Prompt:
Every line below that includes the word "computer" needs to be copied.

Material for this exercise:
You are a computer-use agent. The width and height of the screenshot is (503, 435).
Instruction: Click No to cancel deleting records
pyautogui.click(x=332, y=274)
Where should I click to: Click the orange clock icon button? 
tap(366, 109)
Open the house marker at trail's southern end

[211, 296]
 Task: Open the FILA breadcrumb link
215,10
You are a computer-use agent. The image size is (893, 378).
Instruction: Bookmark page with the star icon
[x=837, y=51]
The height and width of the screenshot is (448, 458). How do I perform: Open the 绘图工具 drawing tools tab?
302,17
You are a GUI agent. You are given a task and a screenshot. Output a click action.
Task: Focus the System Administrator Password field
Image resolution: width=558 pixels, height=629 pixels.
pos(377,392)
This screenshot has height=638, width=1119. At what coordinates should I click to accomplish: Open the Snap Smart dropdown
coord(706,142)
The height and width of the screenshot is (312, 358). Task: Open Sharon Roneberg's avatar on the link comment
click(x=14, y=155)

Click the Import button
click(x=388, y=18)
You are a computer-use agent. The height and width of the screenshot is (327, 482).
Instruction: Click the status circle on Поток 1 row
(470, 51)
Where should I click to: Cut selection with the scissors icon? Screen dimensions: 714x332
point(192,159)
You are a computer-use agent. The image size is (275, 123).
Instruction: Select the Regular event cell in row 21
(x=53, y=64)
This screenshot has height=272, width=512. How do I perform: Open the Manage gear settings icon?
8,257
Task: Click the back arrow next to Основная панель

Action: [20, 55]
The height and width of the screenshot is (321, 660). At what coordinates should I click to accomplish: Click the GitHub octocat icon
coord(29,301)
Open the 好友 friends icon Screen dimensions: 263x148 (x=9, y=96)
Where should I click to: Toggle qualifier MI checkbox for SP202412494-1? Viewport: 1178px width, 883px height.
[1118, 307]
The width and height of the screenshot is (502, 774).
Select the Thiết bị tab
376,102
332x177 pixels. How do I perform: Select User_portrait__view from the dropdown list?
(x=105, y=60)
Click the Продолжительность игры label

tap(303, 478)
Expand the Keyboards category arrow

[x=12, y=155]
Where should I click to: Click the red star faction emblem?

Exercise output:
You are a computer-use agent. The width and height of the screenshot is (503, 435).
You are a computer-use agent. The image size is (893, 378).
You are a computer-use agent. The height and width of the screenshot is (327, 482).
You are a computer-use agent. The image size is (275, 123).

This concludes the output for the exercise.